Subaru is known to have a small but devoted core of buyers. They are pretty loyal to Subaru and that is why Subaru targets those who love and are loyal to its signature engines, drive trains, and their vehicles with rough-road capabilities. However, there are some Subaru turbo problems that you cannot just avoid or pretend to not exist. It will be hard to stay loyal when you know that there is a problem.
The Subaru turbo engine that you need to avoid is the high-performance 2.5L turbocharged engines equipped in the 2009 to 2014 Subaru Impreza WRX and WRX STI models. There have been lots of reports of Subaru turbo problems such as engine overheating, malfunctioning, losing power, stalling, and engine failure.
An engine replacement can go from $8,000 up to $12,000. The problems experienced from the turbo engine are not cheap to fix and for this reason, owners of those certain vehicle models have filed a class-action lawsuit alleging that the pistons and PCV in the 2.5L turbo engine is causing all the aforementioned problems.

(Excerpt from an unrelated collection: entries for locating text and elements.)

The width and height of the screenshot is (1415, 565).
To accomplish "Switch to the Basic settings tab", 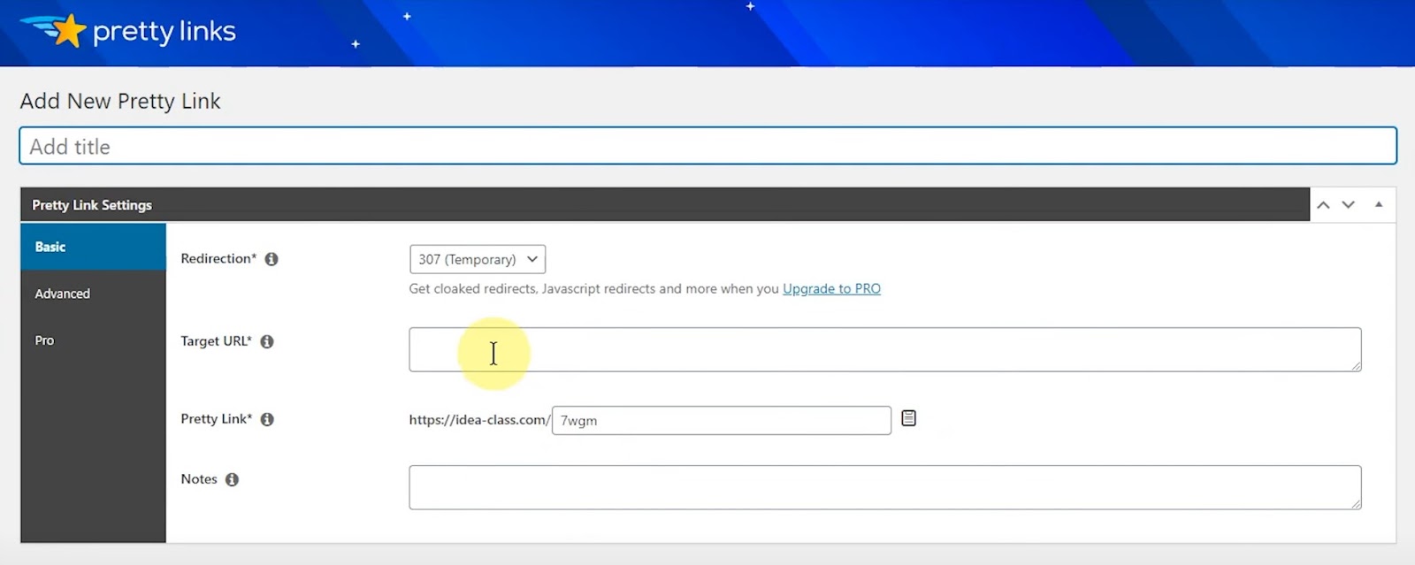I will point(93,247).
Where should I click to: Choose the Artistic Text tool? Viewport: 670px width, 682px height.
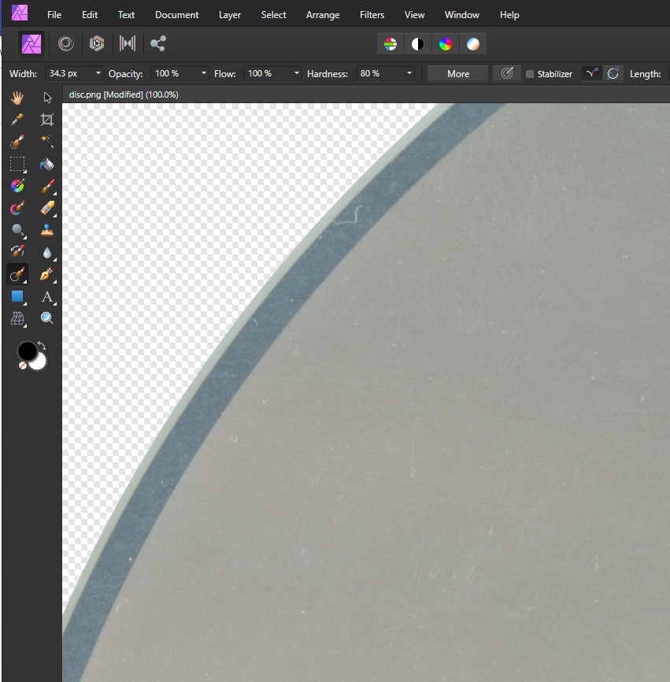(x=47, y=297)
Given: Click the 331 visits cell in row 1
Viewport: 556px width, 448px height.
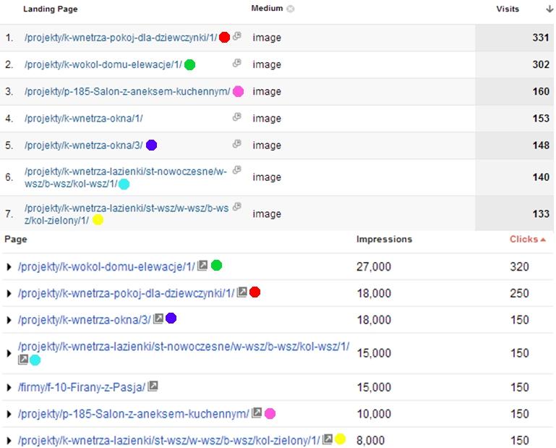Looking at the screenshot, I should (540, 38).
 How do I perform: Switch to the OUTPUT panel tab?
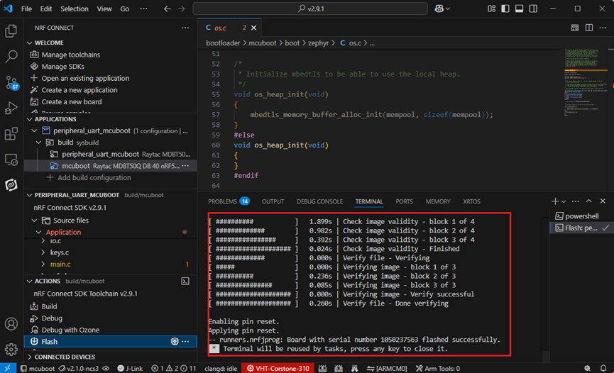pos(273,201)
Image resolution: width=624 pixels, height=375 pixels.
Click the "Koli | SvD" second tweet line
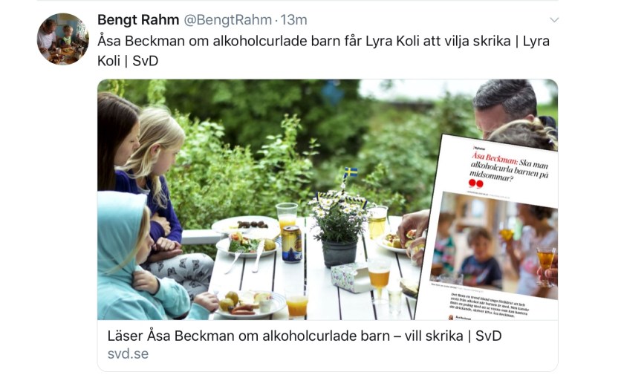point(128,61)
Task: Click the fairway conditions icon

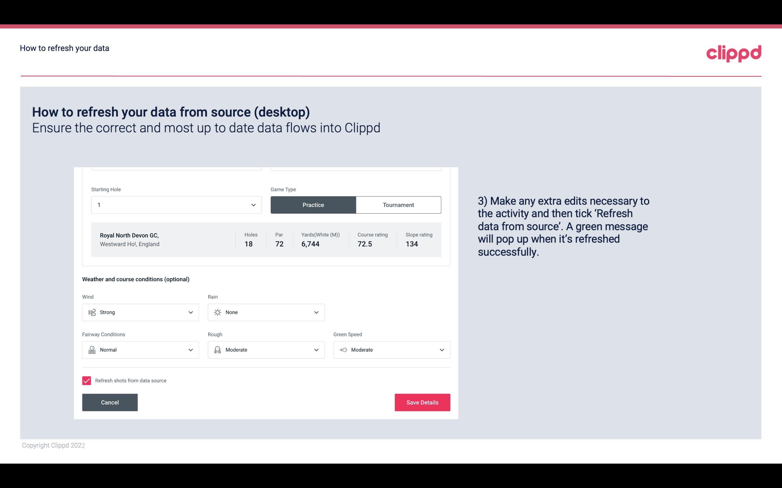Action: click(x=91, y=350)
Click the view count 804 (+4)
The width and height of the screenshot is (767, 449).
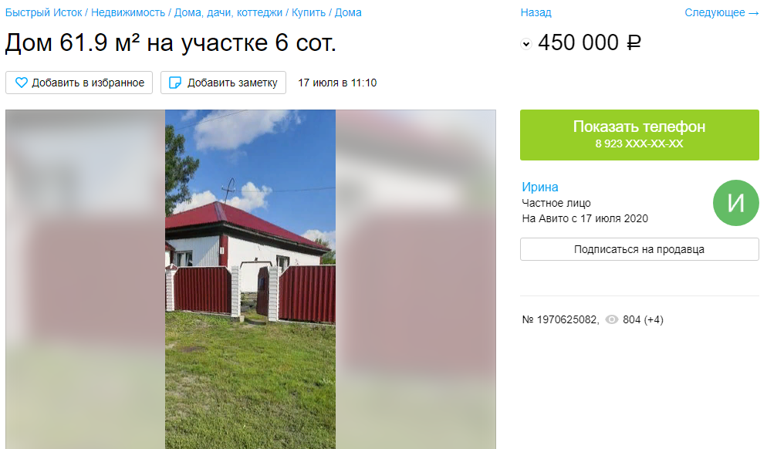[643, 320]
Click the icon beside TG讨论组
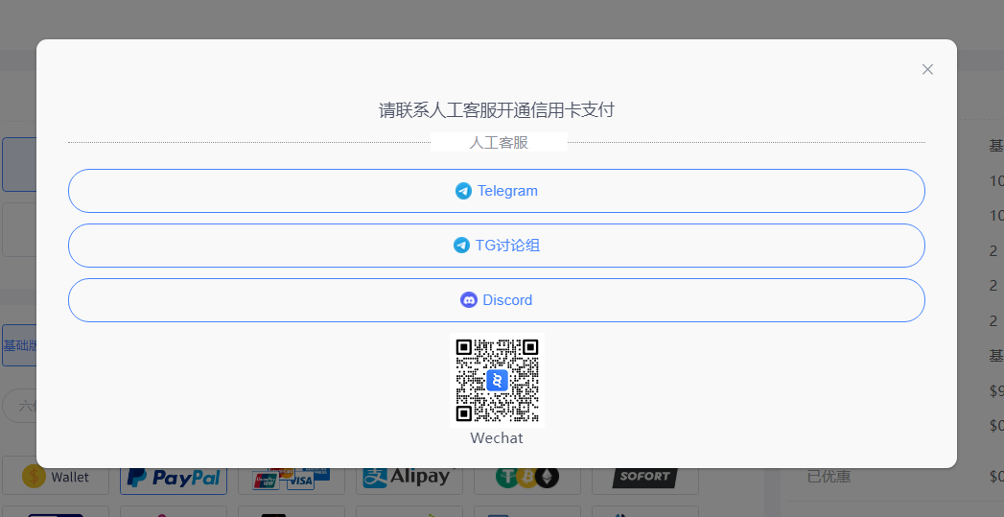 pyautogui.click(x=461, y=246)
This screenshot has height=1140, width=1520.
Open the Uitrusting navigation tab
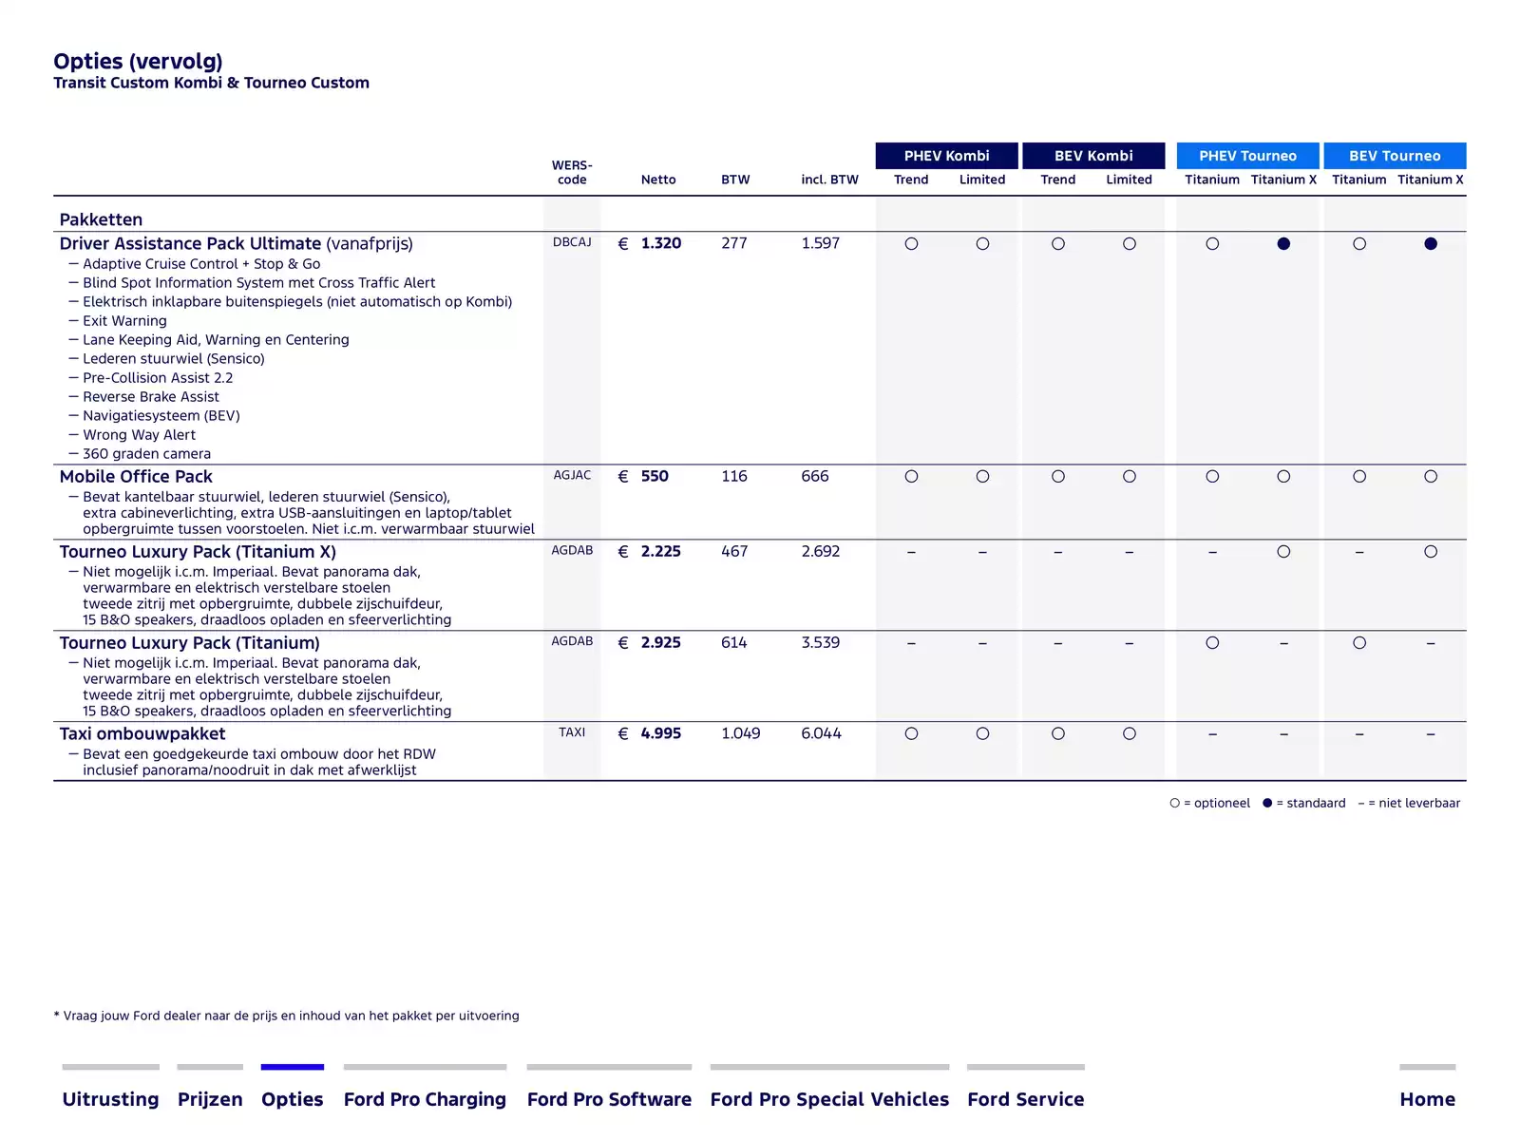pyautogui.click(x=110, y=1098)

Subaru allegedly used a casting process that causes the piston ringlands to weaken and the PCV system results in crankcase oil vapors to reach in the combustion chamber. This can allegedly cause a reduced fuel to air octane mixture and puts more burden on the pistons that can damage and destroy the engine. The plaintiffs claim that their vehicles experience sudden power loss or suffer engine failures. This happens when the internal parts overheat and seize.
Subaru Turbo Problems: Final Word
Some Subaru turbo problems are severe on certain models, but there are also many Subaru vehicles that only have minor issues. If you are looking for a used Subaru, make sure that you do your research and avoid the turbo engines that are known to be causing a lot of Subaru turbo problems.